* _Using the information_
• 1. Which people does the account of fighting between the Congolese army and the Mai Mai mention by name?
• 2. Can you carry on the account of the Congolese army and the Mai Mai from the point where it stops?

* _Text segment_
-=-=-=-=-
We headed toward three towns where the Congolese army was fighting the Mai Mai. I arrived to find thousands of Congolese soldiers looting. Lines of men were carrying food, radios and clothes away. The army allows wives and children to accompany the men, and in the town of Karimba the soldiers slumped in the street, counting out their plunder with their families. In a courtyard off the main street lay the burned corpse of a young man. A second charred body lay outside, this one disemboweled, his yellow guts spilling across his navel. At the deserted town hospital, three soldiers sat unhappily with weak, malarial babies in their laps. The soldiers said they hadn't eaten in days.
An army colonel, John Tshibangu, arrived and promised that looters would be caught. A pastor, Rahera Kambale, pulled me aside. "Even as he's talking, they're still looting and raping and killing," he said. "This is the second time this month." I asked about MONUC. "They passed by one day," said the pastor. "They didn't stop." He echoed Father George: "I don't see their point." A few miles to the north, we found a Mai Mai checkpoint, where fighters searched a truckload of army wives, confiscating tubs of baby formula, bottles of Golden cooking oil and packs of Nice & Lovely face cream. Mai Mai leader Kissinger Kisamba is an army deserter. "This is my area," he said. "So I formed my own group to protect the people." MONUC, he added, "does not know the situation here."
-=-=-=-=-
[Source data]
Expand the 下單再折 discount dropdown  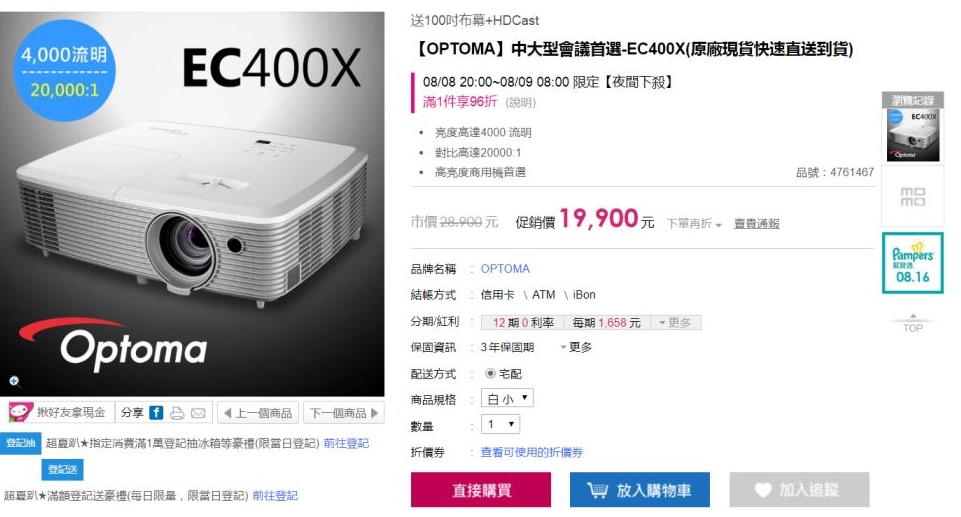coord(694,224)
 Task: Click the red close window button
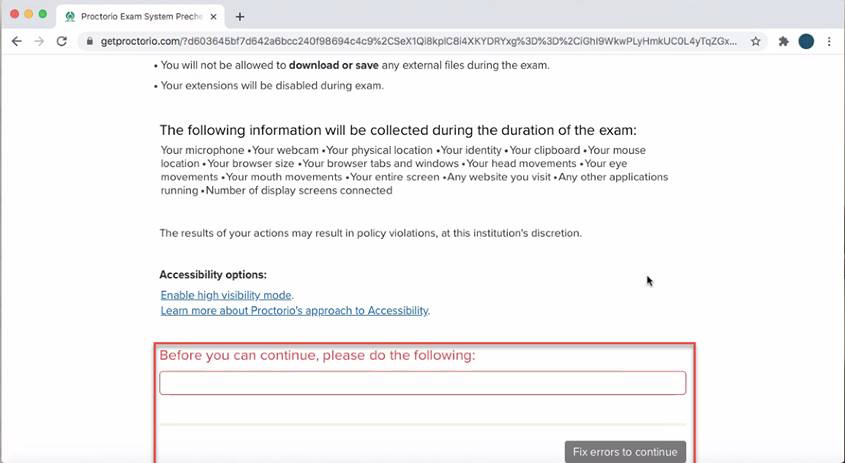(x=14, y=14)
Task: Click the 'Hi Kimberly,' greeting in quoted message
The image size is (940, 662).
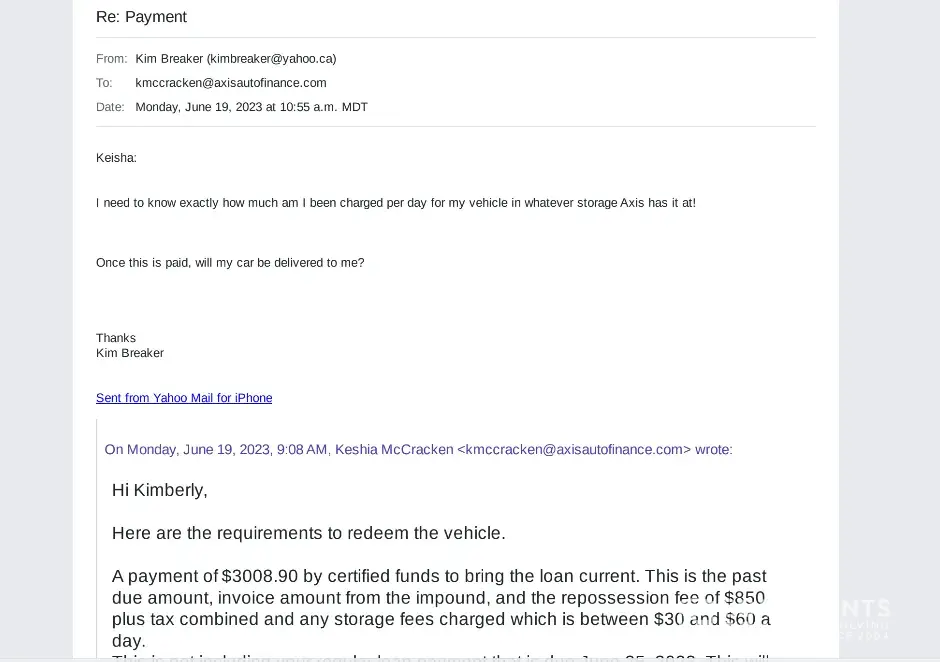Action: (x=160, y=490)
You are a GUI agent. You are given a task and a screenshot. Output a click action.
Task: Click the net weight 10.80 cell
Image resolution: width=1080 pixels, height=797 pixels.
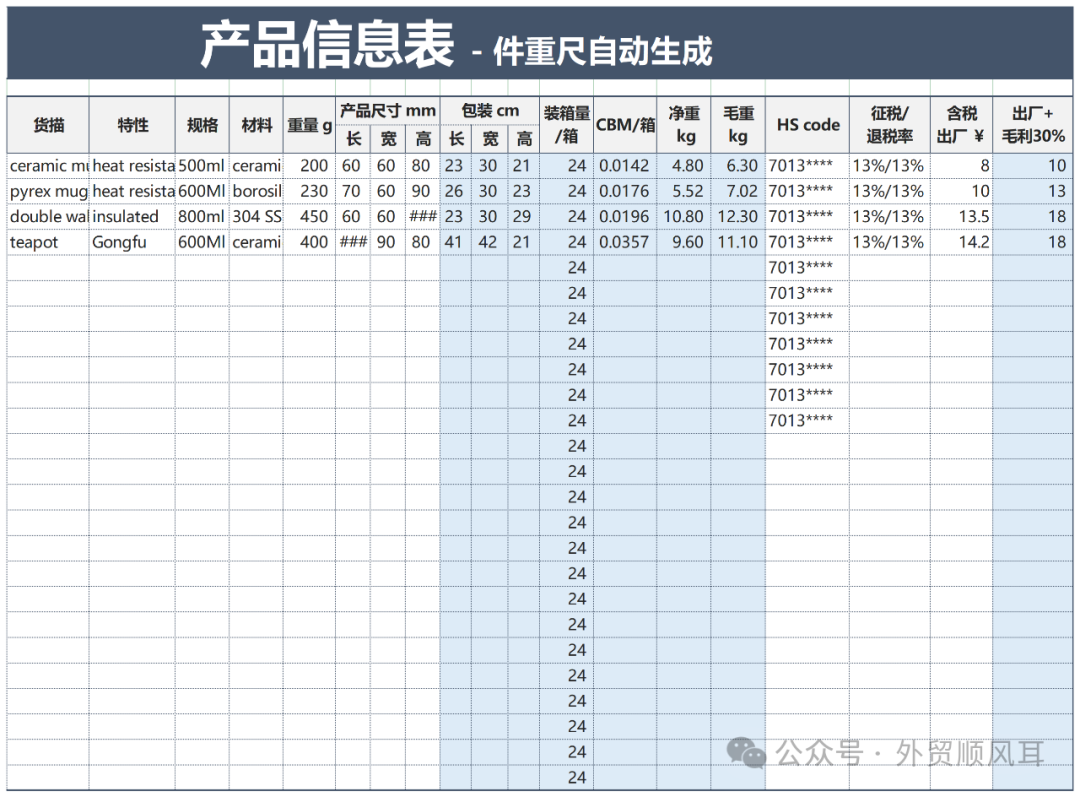click(684, 217)

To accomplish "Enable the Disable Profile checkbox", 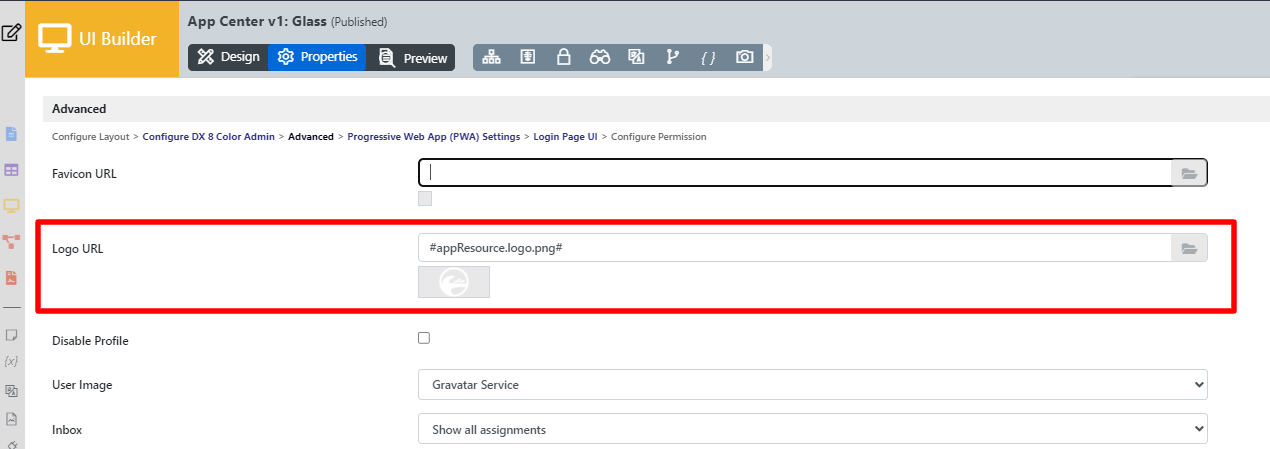I will [x=424, y=338].
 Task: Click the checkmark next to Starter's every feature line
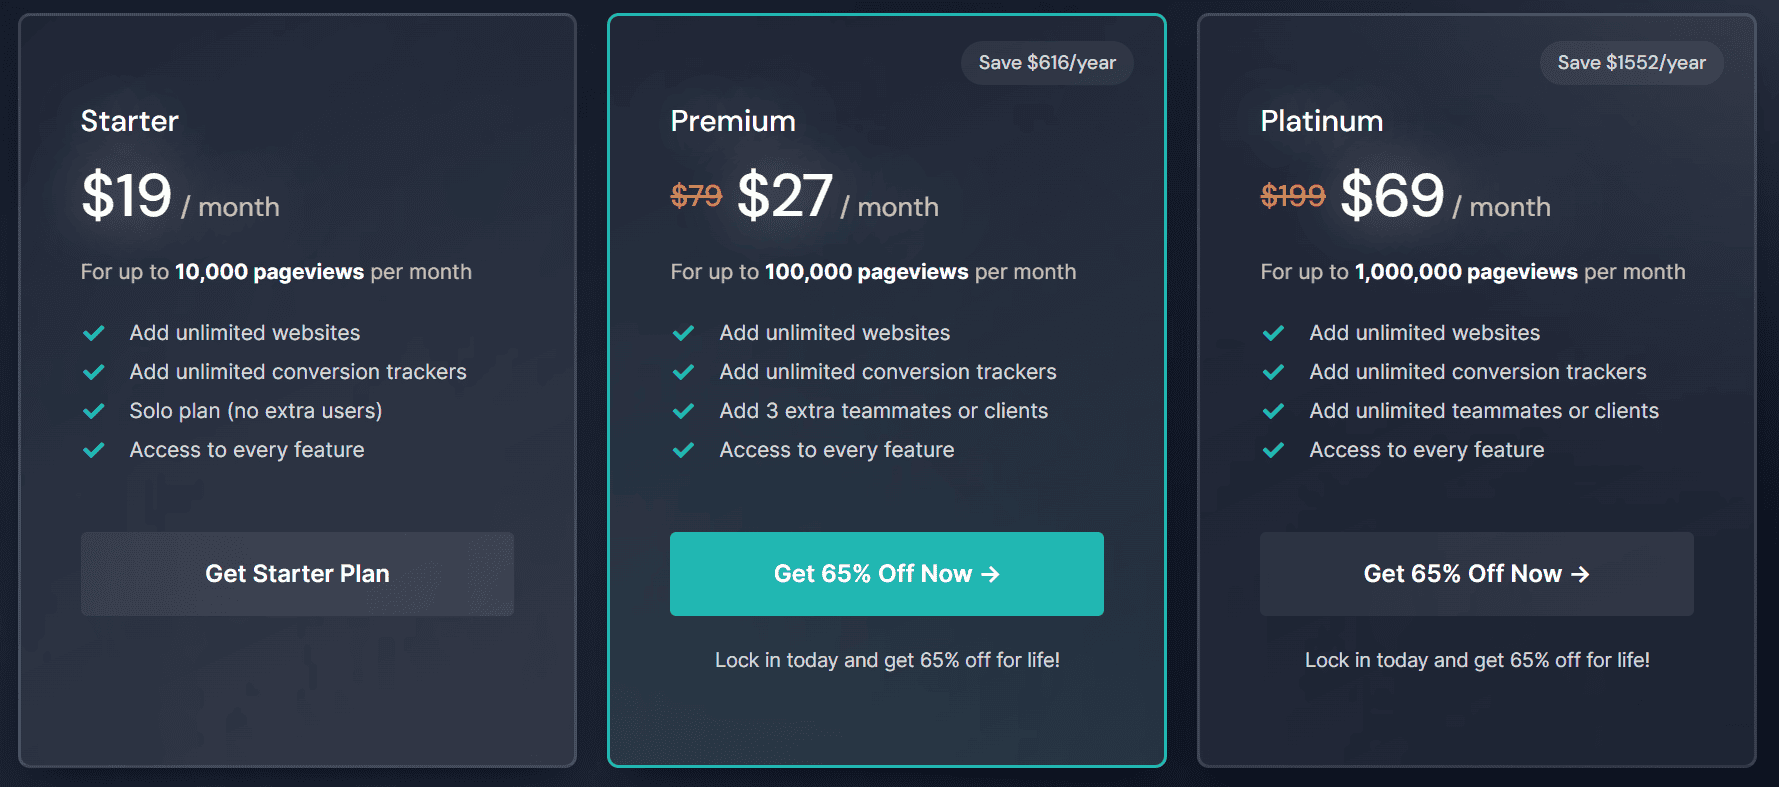click(x=94, y=449)
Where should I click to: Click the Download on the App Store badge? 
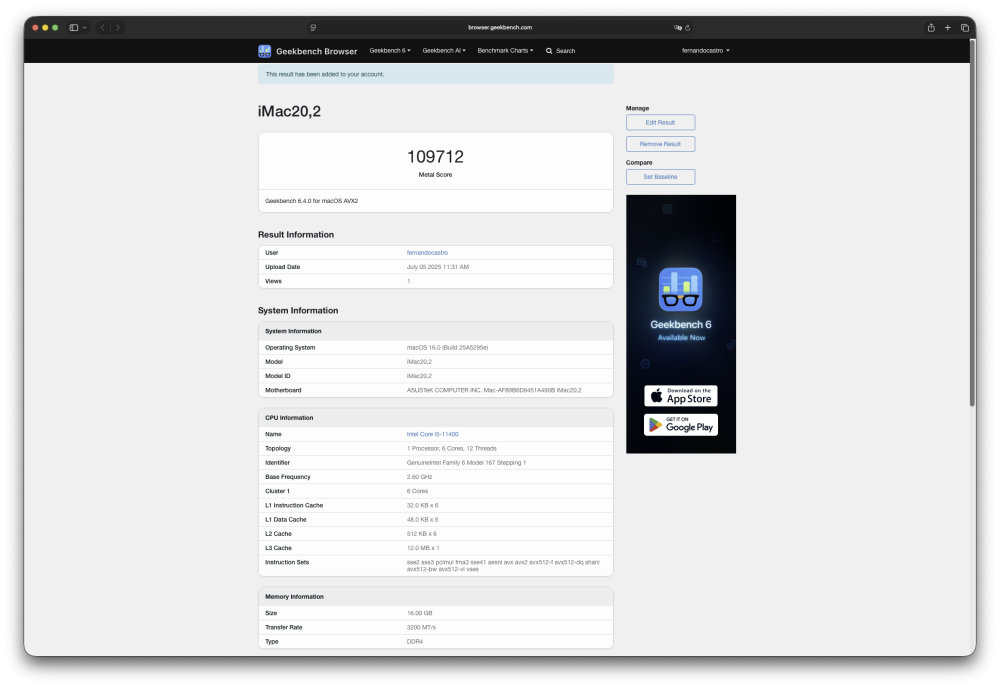pyautogui.click(x=680, y=396)
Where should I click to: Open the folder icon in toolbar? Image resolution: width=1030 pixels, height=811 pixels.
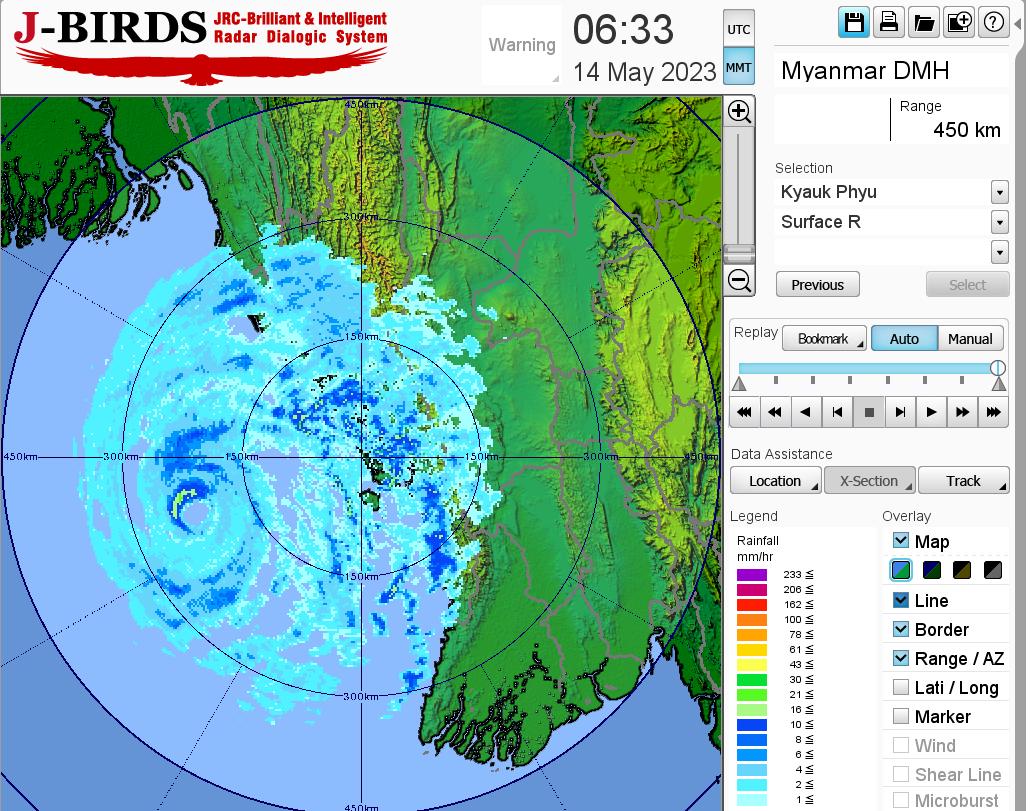923,23
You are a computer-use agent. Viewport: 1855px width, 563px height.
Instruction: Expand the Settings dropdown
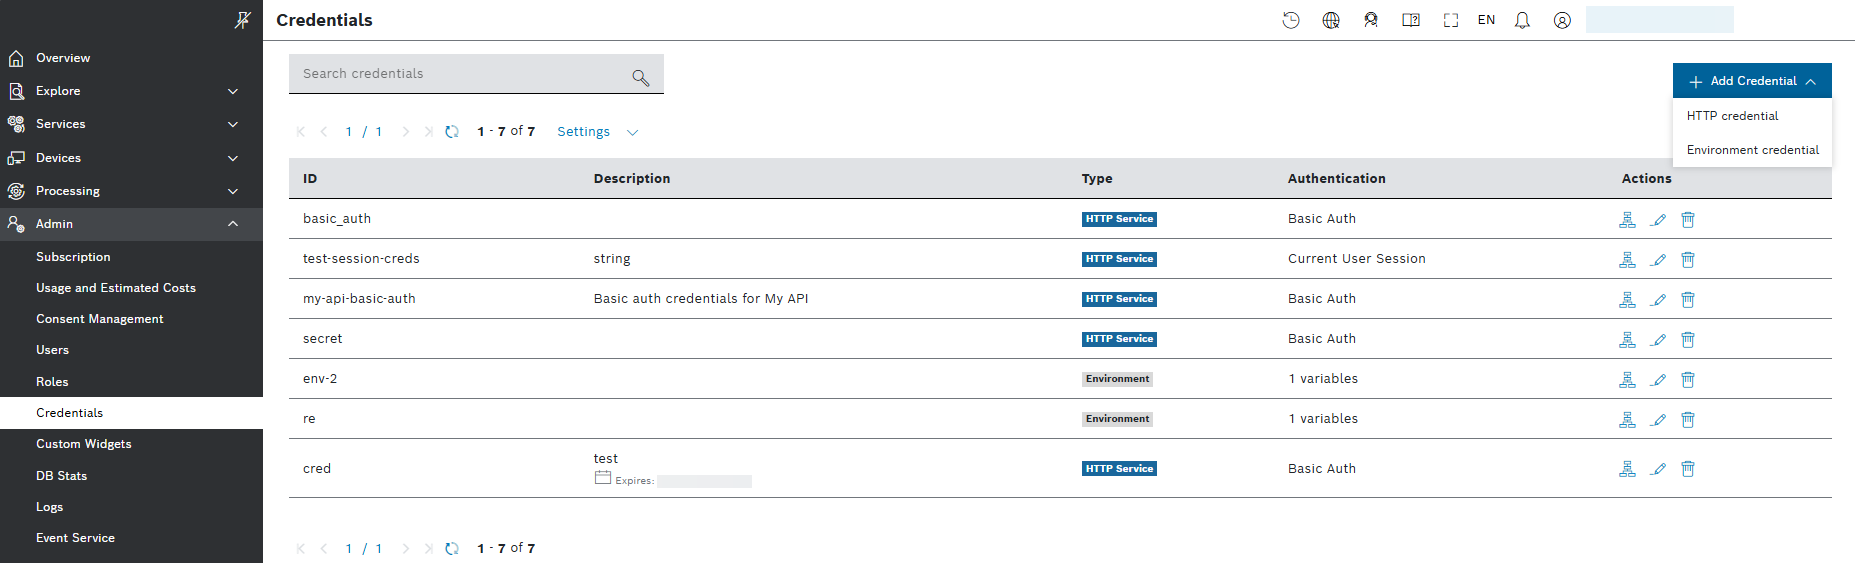597,132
-=-=-=-=-
* _Your responses_
• 1. John Tshibangu, Rahera Kambale, Father George, Kissinger Kisamba

• 2.
When the Good Guys Go Bad
The day Sister María was injured, MONUC's compounds in Goma came under attack by mobs claiming that the peacekeeping force was doing nothing to protect them. Being set upon by the people it was sent to protect is a searing indictment of MONUC. "There is a huge amount of genuine frustration," admits Doss. "I understand it. I would be less than honest if I said we could guarantee the protection of every civilian."